Ils s’assemblèrent le premier de juin pour ce sujet ; mais il déclara qu’il s’opposoit formellement à ce qu’il fût délibéré sur ladite proposition ; et voyant qu’on passoit outre, il fit venir deux notaires, et appela comme d’abus du refus que l’on faisoit de déférer à son opposition.

Cette assemblée s’étant passée ainsi, en la suivante, qui fut le 3 de juillet, la cour envoya Voisin faire défenses aux docteurs de traiter de cette affaire. Le différend étant rapporté à Leurs Majestés, le chancelier, qui étoit long à résoudre et chanceloit long-temps avant que de s’arrêter à un avis certain, envoya à leur assemblée du premier d’août leur faire, de la part du Roi, la même défense qui leur avoit été faite au nom de la cour ; mais en la suivante, qui fut le premier de septembre, il leur envoya des lettres patentes du Roi, par lesquelles il leur étoit ordonné de procéder à l’élection d’un nouveau syndic.

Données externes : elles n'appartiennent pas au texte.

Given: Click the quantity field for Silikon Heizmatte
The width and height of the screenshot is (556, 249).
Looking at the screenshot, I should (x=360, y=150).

Richer fit plusieurs contestations au contraire[2], nonobstant lesquelles on ne laissa pas de passer outre, et on élut le docteur Filsac, curé de Saint-Jean en Grève ; et, pour ne plus tomber en semblables fautes et inconvéniens que celui dont on venoit de sortir, la Faculté ordonna qu’à l’avenir le syndic n’exerceroit plus sa charge que deux ans durant, et que même, à la fin de la première année, il demanderoit à la Faculté si elle avoit agréable qu’il continuât l’autre.

Peu après, une prébende de l’église cathédrale de Paris ayant vaqué au mois des gradués nommés, et lui devant appartenir de droit comme au plus ancien, elle lui fut refusée, étant réputé indigne d’être admis en une si célèbre compagnie.

Cependant, à la cour, M. le comte continuoit toujours sa poursuite pour Quillebeuf ; la Reine dilayoit et essayoit par ce moyen faire ralentir la sollicitation qu’il lui en faisoit, puis enfin cesser tout-à-fait de l’en presser ; mais quand elle vit que cela ne servoit de rien, et qu’il étoit si attaché à ce dessein qu’il n’en pouvoit être diverti que sur la créance absolue de ne le pouvoir emporter, elle le lui refusa ouvertement, dont M. le prince et lui témoignèrent tant de mécontentement qu’il ne se peut dire davantage.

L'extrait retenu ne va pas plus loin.